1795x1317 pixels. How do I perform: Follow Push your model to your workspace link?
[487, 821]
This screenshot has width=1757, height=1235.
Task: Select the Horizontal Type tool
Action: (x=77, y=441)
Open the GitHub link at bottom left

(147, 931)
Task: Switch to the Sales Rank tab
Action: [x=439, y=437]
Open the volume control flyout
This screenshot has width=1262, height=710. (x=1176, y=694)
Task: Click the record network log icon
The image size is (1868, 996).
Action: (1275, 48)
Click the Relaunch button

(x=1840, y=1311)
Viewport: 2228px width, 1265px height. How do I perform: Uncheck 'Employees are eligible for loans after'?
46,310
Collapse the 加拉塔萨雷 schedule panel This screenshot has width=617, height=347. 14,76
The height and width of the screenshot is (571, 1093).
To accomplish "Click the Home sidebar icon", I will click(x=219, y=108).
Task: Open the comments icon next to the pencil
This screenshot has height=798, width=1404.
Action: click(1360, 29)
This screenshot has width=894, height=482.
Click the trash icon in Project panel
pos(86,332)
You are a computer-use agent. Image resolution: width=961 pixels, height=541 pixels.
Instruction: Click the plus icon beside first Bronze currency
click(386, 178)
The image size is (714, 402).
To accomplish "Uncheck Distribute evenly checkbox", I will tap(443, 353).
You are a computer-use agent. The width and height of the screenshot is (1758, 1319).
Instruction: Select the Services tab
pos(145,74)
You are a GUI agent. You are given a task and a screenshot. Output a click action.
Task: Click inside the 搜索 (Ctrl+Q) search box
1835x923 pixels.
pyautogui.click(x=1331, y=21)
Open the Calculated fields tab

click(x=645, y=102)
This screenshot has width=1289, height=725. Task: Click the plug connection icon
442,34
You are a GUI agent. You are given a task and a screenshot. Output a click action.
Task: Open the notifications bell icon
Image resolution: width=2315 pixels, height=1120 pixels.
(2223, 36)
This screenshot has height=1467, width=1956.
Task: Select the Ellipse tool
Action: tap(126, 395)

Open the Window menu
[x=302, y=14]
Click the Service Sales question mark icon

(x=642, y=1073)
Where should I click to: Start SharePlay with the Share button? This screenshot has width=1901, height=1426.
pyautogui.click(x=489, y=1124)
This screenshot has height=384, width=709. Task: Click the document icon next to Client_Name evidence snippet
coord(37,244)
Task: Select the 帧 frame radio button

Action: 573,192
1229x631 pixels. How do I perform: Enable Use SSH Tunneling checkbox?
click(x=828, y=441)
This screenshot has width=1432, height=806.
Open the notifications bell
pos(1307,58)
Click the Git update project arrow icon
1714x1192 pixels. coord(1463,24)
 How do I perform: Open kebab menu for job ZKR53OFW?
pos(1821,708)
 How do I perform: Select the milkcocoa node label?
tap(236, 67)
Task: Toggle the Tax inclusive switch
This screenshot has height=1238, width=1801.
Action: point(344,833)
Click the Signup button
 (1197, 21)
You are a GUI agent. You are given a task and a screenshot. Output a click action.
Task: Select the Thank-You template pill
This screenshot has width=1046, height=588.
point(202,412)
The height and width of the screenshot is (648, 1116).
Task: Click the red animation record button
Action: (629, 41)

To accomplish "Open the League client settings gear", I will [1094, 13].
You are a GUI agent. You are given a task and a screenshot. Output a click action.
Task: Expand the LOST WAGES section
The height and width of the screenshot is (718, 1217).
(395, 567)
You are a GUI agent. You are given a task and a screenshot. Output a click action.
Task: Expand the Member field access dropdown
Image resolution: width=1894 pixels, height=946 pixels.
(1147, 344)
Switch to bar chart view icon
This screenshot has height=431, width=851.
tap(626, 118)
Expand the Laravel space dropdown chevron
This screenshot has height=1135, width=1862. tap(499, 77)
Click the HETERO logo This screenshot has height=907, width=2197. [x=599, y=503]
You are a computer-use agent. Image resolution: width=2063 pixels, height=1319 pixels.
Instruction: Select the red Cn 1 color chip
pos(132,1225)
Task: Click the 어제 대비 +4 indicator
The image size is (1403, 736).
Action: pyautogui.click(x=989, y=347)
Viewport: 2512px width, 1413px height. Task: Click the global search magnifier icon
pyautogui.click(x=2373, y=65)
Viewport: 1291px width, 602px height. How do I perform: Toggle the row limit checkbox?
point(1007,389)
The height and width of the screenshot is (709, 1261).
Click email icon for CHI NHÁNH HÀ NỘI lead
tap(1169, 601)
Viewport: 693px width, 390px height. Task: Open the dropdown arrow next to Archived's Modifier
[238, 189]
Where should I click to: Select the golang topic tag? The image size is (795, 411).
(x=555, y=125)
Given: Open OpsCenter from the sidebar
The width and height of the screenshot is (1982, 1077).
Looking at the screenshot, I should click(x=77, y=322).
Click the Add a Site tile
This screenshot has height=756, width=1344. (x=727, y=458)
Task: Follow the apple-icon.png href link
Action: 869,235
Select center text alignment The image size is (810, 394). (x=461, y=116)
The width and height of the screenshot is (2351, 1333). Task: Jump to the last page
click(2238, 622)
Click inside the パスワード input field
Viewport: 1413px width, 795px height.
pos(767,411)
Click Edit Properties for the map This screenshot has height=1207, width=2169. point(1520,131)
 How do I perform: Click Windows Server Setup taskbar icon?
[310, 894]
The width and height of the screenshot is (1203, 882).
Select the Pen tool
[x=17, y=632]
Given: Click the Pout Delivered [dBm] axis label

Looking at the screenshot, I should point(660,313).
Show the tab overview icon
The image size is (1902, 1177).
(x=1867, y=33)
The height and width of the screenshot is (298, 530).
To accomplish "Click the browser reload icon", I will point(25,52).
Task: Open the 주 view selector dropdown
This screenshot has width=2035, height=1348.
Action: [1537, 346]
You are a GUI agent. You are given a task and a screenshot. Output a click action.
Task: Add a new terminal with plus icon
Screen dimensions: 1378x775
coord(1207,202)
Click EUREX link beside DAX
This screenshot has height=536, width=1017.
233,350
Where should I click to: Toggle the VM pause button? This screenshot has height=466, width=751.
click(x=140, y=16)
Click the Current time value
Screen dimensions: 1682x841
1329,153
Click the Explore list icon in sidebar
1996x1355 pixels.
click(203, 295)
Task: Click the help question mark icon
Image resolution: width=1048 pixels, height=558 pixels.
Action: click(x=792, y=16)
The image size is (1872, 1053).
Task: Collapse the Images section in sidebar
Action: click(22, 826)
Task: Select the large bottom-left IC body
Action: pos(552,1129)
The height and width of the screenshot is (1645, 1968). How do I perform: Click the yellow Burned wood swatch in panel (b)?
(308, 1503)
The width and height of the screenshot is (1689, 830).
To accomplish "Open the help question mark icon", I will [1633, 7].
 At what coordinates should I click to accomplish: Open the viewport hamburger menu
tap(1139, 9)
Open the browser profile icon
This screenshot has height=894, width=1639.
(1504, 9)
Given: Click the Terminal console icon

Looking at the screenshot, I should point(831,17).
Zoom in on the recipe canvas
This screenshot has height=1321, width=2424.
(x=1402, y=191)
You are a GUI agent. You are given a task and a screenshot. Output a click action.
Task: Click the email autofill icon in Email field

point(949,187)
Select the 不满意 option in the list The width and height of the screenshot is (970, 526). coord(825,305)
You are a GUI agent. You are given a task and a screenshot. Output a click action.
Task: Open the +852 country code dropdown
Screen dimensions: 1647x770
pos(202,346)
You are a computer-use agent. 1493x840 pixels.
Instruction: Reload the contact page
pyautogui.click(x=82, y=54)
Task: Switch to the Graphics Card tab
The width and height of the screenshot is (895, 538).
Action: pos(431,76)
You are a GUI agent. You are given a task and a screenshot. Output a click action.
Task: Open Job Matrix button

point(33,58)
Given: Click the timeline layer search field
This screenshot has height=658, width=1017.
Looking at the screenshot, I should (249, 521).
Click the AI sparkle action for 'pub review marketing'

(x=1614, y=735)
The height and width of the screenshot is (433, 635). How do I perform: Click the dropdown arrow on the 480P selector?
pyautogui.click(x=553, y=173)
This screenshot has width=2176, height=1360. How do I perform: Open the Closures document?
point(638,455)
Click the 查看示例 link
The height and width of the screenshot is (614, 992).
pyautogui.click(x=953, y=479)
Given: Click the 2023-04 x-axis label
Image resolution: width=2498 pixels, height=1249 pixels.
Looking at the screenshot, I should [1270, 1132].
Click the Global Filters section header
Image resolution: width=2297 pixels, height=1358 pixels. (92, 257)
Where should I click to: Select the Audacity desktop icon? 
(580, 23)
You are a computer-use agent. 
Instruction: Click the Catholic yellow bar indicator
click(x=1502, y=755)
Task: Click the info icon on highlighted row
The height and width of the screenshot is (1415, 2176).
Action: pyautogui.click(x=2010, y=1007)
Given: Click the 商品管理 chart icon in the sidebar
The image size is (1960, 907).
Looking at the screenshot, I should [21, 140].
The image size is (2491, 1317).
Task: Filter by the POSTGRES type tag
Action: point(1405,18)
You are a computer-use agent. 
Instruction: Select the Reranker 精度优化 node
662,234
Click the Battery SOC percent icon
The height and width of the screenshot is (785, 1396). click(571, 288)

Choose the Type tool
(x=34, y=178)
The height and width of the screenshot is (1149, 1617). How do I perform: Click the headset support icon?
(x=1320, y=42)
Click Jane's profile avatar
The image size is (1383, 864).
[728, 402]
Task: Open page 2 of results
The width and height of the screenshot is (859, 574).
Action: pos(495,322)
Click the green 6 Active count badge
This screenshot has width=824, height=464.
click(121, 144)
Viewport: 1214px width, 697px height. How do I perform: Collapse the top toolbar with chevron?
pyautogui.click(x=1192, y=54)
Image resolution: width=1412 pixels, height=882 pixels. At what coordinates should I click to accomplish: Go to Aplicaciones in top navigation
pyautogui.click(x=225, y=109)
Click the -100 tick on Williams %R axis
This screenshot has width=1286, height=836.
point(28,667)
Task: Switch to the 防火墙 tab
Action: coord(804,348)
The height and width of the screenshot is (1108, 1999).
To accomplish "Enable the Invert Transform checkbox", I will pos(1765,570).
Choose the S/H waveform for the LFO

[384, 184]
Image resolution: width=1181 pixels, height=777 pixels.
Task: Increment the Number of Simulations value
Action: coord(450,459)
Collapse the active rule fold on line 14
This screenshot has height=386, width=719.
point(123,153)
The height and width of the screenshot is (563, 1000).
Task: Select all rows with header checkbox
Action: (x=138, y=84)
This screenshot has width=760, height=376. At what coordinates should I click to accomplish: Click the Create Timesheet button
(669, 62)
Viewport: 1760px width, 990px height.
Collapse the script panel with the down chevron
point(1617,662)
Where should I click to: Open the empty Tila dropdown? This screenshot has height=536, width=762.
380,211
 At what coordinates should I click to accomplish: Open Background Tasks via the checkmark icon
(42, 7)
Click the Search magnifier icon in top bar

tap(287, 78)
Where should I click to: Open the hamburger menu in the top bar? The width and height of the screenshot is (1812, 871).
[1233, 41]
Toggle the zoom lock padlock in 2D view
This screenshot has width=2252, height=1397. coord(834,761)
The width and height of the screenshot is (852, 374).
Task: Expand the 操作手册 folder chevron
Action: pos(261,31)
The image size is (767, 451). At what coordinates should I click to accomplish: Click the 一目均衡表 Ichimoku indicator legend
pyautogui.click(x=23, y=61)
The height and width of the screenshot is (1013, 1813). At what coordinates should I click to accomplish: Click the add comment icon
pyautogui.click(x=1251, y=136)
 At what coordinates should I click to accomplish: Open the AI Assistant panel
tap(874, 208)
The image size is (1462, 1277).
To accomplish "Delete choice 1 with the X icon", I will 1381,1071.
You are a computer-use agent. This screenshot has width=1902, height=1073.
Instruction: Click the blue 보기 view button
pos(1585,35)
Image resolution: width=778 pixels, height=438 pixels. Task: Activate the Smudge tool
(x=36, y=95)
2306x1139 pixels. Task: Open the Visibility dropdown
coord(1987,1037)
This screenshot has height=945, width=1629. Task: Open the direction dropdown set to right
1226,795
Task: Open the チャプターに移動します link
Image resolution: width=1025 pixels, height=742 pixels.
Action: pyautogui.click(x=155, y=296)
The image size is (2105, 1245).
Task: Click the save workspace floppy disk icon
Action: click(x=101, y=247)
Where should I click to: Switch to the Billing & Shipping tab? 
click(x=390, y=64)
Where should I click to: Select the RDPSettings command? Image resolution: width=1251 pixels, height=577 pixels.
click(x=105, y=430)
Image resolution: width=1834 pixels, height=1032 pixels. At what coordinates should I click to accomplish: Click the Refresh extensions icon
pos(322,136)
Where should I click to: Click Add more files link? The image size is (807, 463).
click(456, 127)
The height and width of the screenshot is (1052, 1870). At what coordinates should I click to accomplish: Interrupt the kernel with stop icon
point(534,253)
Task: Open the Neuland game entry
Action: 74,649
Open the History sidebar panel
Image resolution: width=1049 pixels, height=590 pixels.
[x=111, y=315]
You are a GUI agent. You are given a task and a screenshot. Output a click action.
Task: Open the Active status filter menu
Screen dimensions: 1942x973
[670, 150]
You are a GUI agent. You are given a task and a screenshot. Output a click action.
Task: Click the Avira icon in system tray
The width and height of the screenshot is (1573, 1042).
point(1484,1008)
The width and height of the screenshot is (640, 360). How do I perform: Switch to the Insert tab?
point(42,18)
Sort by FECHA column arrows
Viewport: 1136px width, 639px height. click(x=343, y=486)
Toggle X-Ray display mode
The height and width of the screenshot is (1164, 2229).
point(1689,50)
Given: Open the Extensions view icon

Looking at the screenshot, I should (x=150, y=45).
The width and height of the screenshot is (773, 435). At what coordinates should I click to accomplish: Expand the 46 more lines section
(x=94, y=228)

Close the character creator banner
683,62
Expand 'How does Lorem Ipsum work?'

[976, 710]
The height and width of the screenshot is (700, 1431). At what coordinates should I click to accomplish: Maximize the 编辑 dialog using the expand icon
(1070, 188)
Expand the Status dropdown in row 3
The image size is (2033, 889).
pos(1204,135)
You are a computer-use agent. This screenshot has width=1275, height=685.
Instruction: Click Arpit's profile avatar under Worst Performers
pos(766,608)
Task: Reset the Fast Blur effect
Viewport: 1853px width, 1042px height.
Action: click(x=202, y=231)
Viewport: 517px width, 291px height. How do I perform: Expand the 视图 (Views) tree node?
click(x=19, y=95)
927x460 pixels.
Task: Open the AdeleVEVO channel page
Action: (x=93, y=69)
....
__What you will do__: Write down exactly the span of lines above from the one containing "Task: Click the 어제 대비 +4 indicator" to the one containing "The height and width of the screenshot is (709, 1261).", both ends included.

__Answer__:
Task: Click the 어제 대비 +4 indicator
The image size is (1403, 736).
Action: pyautogui.click(x=989, y=347)
Viewport: 2512px width, 1413px height. Task: Click the global search magnifier icon
pyautogui.click(x=2373, y=65)
Viewport: 1291px width, 602px height. How do I perform: Toggle the row limit checkbox?
point(1007,389)
The height and width of the screenshot is (709, 1261).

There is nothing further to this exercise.